* AIM A
Condense the paragraph of the point cloud completion text that begins "Point cloud completion aims" into a short bulleted list that keeps its main facts.
* Begin EXTRACTED TEXT *
Point cloud completion aims to reconstruct a complete 3D shape from sparse or incomplete point clouds. Existing methods focus more on the decoder design, generating more reasonable details from a latent code embedded by a relatively simple encoder with an aggregation operation. However, such simple encoding might ignore the important points in a local region. In this work, we propose to apply hierarchical self-distillation (HSD) as an alternative encoding plan to the conventional multi-scale grouping (MSG), to comprehensively generate more representative code for completion tasks. Different from commonly applied multi-scale grouping methods, our HSD approach learns the dissociation of high-level features among different encoding scales, which is particularly suitable for encoding the information of incomplete point clouds. Experiments show that our approach outperforms state-of-the-art learning-based methods by at least 1% by incorporating a self-aware loop within the network’s knowledge path.
* End EXTRACTED TEXT *
* AIM B
Print the entries verbatim, starting at the line that contains "You are a GUI" and continuing through the end of the entries, with both ends included.
* Begin RECORDS PROVIDED *
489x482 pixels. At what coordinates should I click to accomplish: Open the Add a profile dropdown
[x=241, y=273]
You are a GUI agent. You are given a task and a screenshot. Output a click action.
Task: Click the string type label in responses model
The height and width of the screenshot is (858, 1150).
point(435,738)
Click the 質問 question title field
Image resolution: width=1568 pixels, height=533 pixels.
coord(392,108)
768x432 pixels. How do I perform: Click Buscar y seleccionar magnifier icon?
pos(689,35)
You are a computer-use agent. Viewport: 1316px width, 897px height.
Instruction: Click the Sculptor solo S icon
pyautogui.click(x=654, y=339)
* End RECORDS PROVIDED *
* OUTPUT A
- Point cloud completion reconstructs a complete 3D shape from sparse or incomplete point clouds.
- Existing methods concentrate on decoder design and rely on a relatively simple encoder with an aggregation operation, which may overlook important points in a local region.
- The work proposes hierarchical self-distillation (HSD) as an alternative to conventional multi-scale grouping (MSG) for producing more representative code.
- HSD learns the dissociation of high-level features among encoding scales, which suits incomplete point clouds.
- By incorporating a self-aware loop within the network's knowledge path, the approach outperforms state-of-the-art learning-based methods by at least 1% in experiments.

* OUTPUT B
You are a GUI agent. You are given a task and a screenshot. Output a click action.
Task: Click the string type label in responses model
The height and width of the screenshot is (858, 1150).
point(435,738)
Click the 質問 question title field
Image resolution: width=1568 pixels, height=533 pixels.
coord(392,108)
768x432 pixels. How do I perform: Click Buscar y seleccionar magnifier icon?
pos(689,35)
You are a computer-use agent. Viewport: 1316px width, 897px height.
Instruction: Click the Sculptor solo S icon
pyautogui.click(x=654, y=339)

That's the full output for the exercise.